- **GIVEN PROBLEM**
Render the material below as a Markdown table with two columns, Row and Line. Put a running number in Row and the line itself in Line, skipping any blank lines.

- **Word and item position data**
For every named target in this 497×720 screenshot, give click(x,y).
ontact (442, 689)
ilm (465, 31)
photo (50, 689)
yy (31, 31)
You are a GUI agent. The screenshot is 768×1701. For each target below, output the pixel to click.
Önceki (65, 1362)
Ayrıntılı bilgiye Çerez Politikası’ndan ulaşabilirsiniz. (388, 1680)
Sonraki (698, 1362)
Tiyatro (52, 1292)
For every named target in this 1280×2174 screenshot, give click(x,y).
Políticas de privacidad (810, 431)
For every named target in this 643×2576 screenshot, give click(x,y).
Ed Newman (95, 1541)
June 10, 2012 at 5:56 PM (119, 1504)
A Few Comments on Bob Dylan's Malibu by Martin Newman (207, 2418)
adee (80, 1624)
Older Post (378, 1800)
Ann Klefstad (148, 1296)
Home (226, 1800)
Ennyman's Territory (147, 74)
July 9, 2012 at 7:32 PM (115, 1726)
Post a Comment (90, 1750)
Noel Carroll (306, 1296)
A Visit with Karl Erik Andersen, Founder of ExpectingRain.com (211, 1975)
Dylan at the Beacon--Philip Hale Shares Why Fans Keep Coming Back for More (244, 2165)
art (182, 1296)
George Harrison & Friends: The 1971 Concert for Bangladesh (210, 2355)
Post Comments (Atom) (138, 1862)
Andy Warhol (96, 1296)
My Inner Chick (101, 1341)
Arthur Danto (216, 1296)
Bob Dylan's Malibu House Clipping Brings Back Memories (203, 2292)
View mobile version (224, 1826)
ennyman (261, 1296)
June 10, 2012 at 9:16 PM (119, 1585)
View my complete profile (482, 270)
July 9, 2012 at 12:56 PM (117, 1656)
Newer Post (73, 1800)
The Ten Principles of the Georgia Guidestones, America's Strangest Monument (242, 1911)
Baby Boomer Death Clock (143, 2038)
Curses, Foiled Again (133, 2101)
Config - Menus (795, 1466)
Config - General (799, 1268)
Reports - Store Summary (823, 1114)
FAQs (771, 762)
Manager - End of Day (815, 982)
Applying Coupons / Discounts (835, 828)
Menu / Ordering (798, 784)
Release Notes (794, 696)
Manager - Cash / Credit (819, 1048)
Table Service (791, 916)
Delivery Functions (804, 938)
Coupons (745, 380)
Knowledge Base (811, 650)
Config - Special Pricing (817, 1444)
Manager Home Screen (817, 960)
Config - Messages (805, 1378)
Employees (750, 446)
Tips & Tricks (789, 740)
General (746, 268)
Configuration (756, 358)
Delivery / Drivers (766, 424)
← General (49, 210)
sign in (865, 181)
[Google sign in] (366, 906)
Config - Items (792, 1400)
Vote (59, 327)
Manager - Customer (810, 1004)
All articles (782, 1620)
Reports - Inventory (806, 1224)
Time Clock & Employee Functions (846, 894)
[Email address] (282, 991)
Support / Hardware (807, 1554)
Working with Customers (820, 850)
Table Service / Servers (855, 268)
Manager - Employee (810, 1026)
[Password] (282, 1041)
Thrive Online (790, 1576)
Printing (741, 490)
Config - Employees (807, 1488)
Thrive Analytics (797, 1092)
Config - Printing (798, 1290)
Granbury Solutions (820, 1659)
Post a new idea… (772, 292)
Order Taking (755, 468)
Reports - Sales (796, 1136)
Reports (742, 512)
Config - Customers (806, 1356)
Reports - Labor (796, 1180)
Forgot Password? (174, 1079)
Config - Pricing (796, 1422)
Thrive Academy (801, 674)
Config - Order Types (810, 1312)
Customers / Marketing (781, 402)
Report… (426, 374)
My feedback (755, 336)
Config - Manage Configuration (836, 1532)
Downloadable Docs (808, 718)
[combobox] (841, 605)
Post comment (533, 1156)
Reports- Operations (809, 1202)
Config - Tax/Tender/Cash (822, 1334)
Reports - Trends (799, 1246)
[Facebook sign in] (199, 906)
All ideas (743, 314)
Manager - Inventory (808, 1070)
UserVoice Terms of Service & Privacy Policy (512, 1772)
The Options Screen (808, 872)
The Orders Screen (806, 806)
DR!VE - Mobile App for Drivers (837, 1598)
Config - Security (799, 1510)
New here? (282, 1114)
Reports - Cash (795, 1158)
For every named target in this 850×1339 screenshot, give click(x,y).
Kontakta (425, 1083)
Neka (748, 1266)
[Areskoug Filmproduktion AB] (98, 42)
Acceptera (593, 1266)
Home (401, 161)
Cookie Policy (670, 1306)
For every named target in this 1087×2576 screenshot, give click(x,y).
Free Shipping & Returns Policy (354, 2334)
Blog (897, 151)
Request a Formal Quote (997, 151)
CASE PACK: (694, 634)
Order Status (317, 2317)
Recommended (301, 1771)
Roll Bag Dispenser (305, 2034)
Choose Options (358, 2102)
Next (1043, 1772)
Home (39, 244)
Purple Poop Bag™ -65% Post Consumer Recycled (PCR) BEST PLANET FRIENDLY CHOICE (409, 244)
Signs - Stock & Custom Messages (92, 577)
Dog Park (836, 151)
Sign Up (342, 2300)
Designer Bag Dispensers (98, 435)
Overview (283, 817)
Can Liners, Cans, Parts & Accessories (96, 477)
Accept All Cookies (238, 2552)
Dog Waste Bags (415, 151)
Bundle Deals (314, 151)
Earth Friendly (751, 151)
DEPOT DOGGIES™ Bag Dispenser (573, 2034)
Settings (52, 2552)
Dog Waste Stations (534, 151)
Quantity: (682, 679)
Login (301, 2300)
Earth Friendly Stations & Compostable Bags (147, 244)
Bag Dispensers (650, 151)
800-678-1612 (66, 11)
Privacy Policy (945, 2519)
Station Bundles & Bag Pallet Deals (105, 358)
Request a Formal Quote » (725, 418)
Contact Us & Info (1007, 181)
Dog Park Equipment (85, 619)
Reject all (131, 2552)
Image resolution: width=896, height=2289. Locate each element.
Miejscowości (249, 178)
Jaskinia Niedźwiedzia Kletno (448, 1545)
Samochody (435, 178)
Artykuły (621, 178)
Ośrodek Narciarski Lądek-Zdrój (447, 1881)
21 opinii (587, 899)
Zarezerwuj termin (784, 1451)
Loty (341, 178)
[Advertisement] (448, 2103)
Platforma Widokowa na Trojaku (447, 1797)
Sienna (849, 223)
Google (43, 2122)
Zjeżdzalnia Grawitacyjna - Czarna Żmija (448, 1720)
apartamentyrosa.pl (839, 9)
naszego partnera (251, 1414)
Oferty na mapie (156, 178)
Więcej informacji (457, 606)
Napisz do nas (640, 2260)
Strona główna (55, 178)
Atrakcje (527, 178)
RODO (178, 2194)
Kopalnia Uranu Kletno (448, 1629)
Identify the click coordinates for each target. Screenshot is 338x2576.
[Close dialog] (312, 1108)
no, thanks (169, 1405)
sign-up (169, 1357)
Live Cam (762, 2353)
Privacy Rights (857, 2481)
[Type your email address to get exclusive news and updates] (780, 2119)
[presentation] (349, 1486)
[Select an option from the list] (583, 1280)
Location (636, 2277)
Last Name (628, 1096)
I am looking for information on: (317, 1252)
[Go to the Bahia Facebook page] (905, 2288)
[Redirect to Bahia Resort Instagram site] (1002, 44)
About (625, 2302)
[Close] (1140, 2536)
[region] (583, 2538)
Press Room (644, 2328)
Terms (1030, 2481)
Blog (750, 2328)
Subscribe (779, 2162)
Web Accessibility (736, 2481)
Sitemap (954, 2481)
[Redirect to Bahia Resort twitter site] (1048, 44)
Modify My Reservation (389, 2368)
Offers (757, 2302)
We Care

- **RESULT OF THIS EXERCISE**
| Row | Line |
|---|---|
| 1 | For every named target in this 497×720 screenshot, give click(x,y). |
| 2 | ontact (442, 689) |
| 3 | ilm (465, 31) |
| 4 | photo (50, 689) |
| 5 | yy (31, 31) |
| 6 | You are a GUI agent. The screenshot is 768×1701. For each target below, output the pixel to click. |
| 7 | Önceki (65, 1362) |
| 8 | Ayrıntılı bilgiye Çerez Politikası’ndan ulaşabilirsiniz. (388, 1680) |
| 9 | Sonraki (698, 1362) |
| 10 | Tiyatro (52, 1292) |
| 11 | For every named target in this 1280×2174 screenshot, give click(x,y). |
| 12 | Políticas de privacidad (810, 431) |
| 13 | For every named target in this 643×2576 screenshot, give click(x,y). |
| 14 | Ed Newman (95, 1541) |
| 15 | June 10, 2012 at 5:56 PM (119, 1504) |
| 16 | A Few Comments on Bob Dylan's Malibu by Martin Newman (207, 2418) |
| 17 | adee (80, 1624) |
| 18 | Older Post (378, 1800) |
| 19 | Ann Klefstad (148, 1296) |
| 20 | Home (226, 1800) |
| 21 | Ennyman's Territory (147, 74) |
| 22 | July 9, 2012 at 7:32 PM (115, 1726) |
| 23 | Post a Comment (90, 1750) |
| 24 | Noel Carroll (306, 1296) |
| 25 | A Visit with Karl Erik Andersen, Founder of ExpectingRain.com (211, 1975) |
| 26 | Dylan at the Beacon--Philip Hale Shares Why Fans Keep Coming Back for More (244, 2165) |
| 27 | art (182, 1296) |
| 28 | George Harrison & Friends: The 1971 Concert for Bangladesh (210, 2355) |
| 29 | Post Comments (Atom) (138, 1862) |
| 30 | Andy Warhol (96, 1296) |
| 31 | My Inner Chick (101, 1341) |
| 32 | Arthur Danto (216, 1296) |
| 33 | Bob Dylan's Malibu House Clipping Brings Back Memories (203, 2292) |
| 34 | View mobile version (224, 1826) |
| 35 | ennyman (261, 1296) |
| 36 | June 10, 2012 at 9:16 PM (119, 1585) |
| 37 | View my complete profile (482, 270) |
| 38 | July 9, 2012 at 12:56 PM (117, 1656) |
| 39 | Newer Post (73, 1800) |
| 40 | The Ten Principles of the Georgia Guidestones, America's Strangest Monument (242, 1911) |
| 41 | Baby Boomer Death Clock (143, 2038) |
| 42 | Curses, Foiled Again (133, 2101) |
| 43 | Config - Menus (795, 1466) |
| 44 | Config - General (799, 1268) |
| 45 | Reports - Store Summary (823, 1114) |
| 46 | FAQs (771, 762) |
| 47 | Manager - End of Day (815, 982) |
| 48 | Applying Coupons / Discounts (835, 828) |
| 49 | Menu / Ordering (798, 784) |
| 50 | Release Notes (794, 696) |
| 51 | Manager - Cash / Credit (819, 1048) |
| 52 | Table Service (791, 916) |
| 53 | Delivery Functions (804, 938) |
| 54 | Coupons (745, 380) |
| 55 | Knowledge Base (811, 650) |
| 56 | Config - Special Pricing (817, 1444) |
| 57 | Manager Home Screen (817, 960) |
| 58 | Config - Messages (805, 1378) |
| 59 | Employees (750, 446) |
| 60 | Tips & Tricks (789, 740) |
| 61 | General (746, 268) |
| 62 | Configuration (756, 358) |
| 63 | Delivery / Drivers (766, 424) |
| 64 | ← General (49, 210) |
| 65 | sign in (865, 181) |
| 66 | [Google sign in] (366, 906) |
| 67 | Config - Items (792, 1400) |
| 68 | Vote (59, 327) |
| 69 | Manager - Customer (810, 1004) |
| 70 | All articles (782, 1620) |
| 71 | Reports - Inventory (806, 1224) |
| 72 | Time Clock & Employee Functions (846, 894) |
| 73 | [Email address] (282, 991) |
| 74 | Support / Hardware (807, 1554) |
| 75 | Working with Customers (820, 850) |
| 76 | Table Service / Servers (855, 268) |
| 77 | Manager - Employee (810, 1026) |
| 78 | [Password] (282, 1041) |
| 79 | Thrive Online (790, 1576) |
| 80 | Printing (741, 490) |
| 81 | Config - Employees (807, 1488) |
| 82 | Thrive Analytics (797, 1092) |
| 83 | Config - Printing (798, 1290) |
| 84 | Granbury Solutions (820, 1659) |
| 85 | Post a new idea… (772, 292) |
| 86 | Order Taking (755, 468) |
| 87 | Reports - Sales (796, 1136) |
| 88 | Reports (742, 512) |
| 89 | Config - Customers (806, 1356) |
| 90 | Reports - Labor (796, 1180) |
| 91 | Forgot Password? (174, 1079) |
| 92 | Config - Pricing (796, 1422) |
| 93 | Thrive Academy (801, 674) |
| 94 | Config - Order Types (810, 1312) |
| 95 | Customers / Marketing (781, 402) |
| 96 | Report… (426, 374) |
| 97 | My feedback (755, 336) |
| 98 | Config - Manage Configuration (836, 1532) |
| 99 | Downloadable Docs (808, 718) |
| 100 | [combobox] (841, 605) |
| 101 | Post comment (533, 1156) |
| 102 | Reports- Operations (809, 1202) |
| 103 | Config - Tax/Tender/Cash (822, 1334) |
| 104 | Reports - Trends (799, 1246) |
| 105 | [Facebook sign in] (199, 906) |
| 106 | All ideas (743, 314) |
| 107 | Manager - Inventory (808, 1070) |
| 108 | UserVoice Terms of Service & Privacy Policy (512, 1772) |
| 109 | The Options Screen (808, 872) |
| 110 | The Orders Screen (806, 806) |
| 111 | DR!VE - Mobile App for Drivers (837, 1598) |
| 112 | Config - Security (799, 1510) |
| 113 | New here? (282, 1114) |
| 114 | Reports - Cash (795, 1158) |
| 115 | For every named target in this 850×1339 screenshot, give click(x,y). |
| 116 | Kontakta (425, 1083) |
| 117 | Neka (748, 1266) |
| 118 | [Areskoug Filmproduktion AB] (98, 42) |
| 119 | Acceptera (593, 1266) |
| 120 | Home (401, 161) |
| 121 | Cookie Policy (670, 1306) |
| 122 | For every named target in this 1087×2576 screenshot, give click(x,y). |
| 123 | Free Shipping & Returns Policy (354, 2334) |
| 124 | Blog (897, 151) |
| 125 | Request a Formal Quote (997, 151) |
| 126 | CASE PACK: (694, 634) |
| 127 | Order Status (317, 2317) |
| 128 | Recommended (301, 1771) |
| 129 | Roll Bag Dispenser (305, 2034) |
| 130 | Choose Options (358, 2102) |
| 131 | Next (1043, 1772) |
| 132 | Home (39, 244) |
| 133 | Purple Poop Bag™ -65% Post Consumer Recycled (PCR) BEST PLANET FRIENDLY CHOICE (409, 244) |
| 134 | Signs - Stock & Custom Messages (92, 577) |
| 135 | Dog Park (836, 151) |
| 136 | Sign Up (342, 2300) |
| 137 | Designer Bag Dispensers (98, 435) |
| 138 | Overview (283, 817) |
| 139 | Can Liners, Cans, Parts & Accessories (96, 477) |
| 140 | Accept All Cookies (238, 2552) |
| 141 | Dog Waste Bags (415, 151) |
| 142 | Bundle Deals (314, 151) |
| 143 | Earth Friendly (751, 151) |
| 144 | DEPOT DOGGIES™ Bag Dispenser (573, 2034) |
| 145 | Settings (52, 2552) |
| 146 | Dog Waste Stations (534, 151) |
| 147 | Quantity: (682, 679) |
| 148 | Login (301, 2300) |
| 149 | Earth Friendly Stations & Compostable Bags (147, 244) |
| 150 | Bag Dispensers (650, 151) |
| 151 | 800-678-1612 (66, 11) |
| 152 | Privacy Policy (945, 2519) |
| 153 | Station Bundles & Bag Pallet Deals (105, 358) |
| 154 | Request a Formal Quote » (725, 418) |
| 155 | Contact Us & Info (1007, 181) |
| 156 | Dog Park Equipment (85, 619) |
| 157 | Reject all (131, 2552) |
| 158 | Image resolution: width=896, height=2289. Locate each element. |
| 159 | Miejscowości (249, 178) |
| 160 | Jaskinia Niedźwiedzia Kletno (448, 1545) |
| 161 | Samochody (435, 178) |
| 162 | Artykuły (621, 178) |
| 163 | Ośrodek Narciarski Lądek-Zdrój (447, 1881) |
| 164 | 21 opinii (587, 899) |
| 165 | Zarezerwuj termin (784, 1451) |
| 166 | Loty (341, 178) |
| 167 | [Advertisement] (448, 2103) |
| 168 | Platforma Widokowa na Trojaku (447, 1797) |
| 169 | Sienna (849, 223) |
| 170 | Google (43, 2122) |
| 171 | Zjeżdzalnia Grawitacyjna - Czarna Żmija (448, 1720) |
| 172 | apartamentyrosa.pl (839, 9) |
| 173 | naszego partnera (251, 1414) |
| 174 | Oferty na mapie (156, 178) |
| 175 | Więcej informacji (457, 606) |
| 176 | Napisz do nas (640, 2260) |
| 177 | Strona główna (55, 178) |
| 178 | Atrakcje (527, 178) |
| 179 | RODO (178, 2194) |
| 180 | Kopalnia Uranu Kletno (448, 1629) |
| 181 | Identify the click coordinates for each target. Screenshot is 338x2576. |
| 182 | [Close dialog] (312, 1108) |
| 183 | no, thanks (169, 1405) |
| 184 | sign-up (169, 1357) |
| 185 | Live Cam (762, 2353) |
| 186 | Privacy Rights (857, 2481) |
| 187 | [Type your email address to get exclusive news and updates] (780, 2119) |
| 188 | [presentation] (349, 1486) |
| 189 | [Select an option from the list] (583, 1280) |
| 190 | Location (636, 2277) |
| 191 | Last Name (628, 1096) |
| 192 | I am looking for information on: (317, 1252) |
| 193 | [Go to the Bahia Facebook page] (905, 2288) |
| 194 | [Redirect to Bahia Resort Instagram site] (1002, 44) |
| 195 | About (625, 2302) |
| 196 | [Close] (1140, 2536) |
| 197 | [region] (583, 2538) |
| 198 | Press Room (644, 2328) |
| 199 | Terms (1030, 2481) |
| 200 | Blog (750, 2328) |
| 201 | Subscribe (779, 2162) |
| 202 | Web Accessibility (736, 2481) |
| 203 | Sitemap (954, 2481) |
| 204 | [Redirect to Bahia Resort twitter site] (1048, 44) |
| 205 | Modify My Reservation (389, 2368) |
| 206 | Offers (757, 2302) |
| 207 | We Care |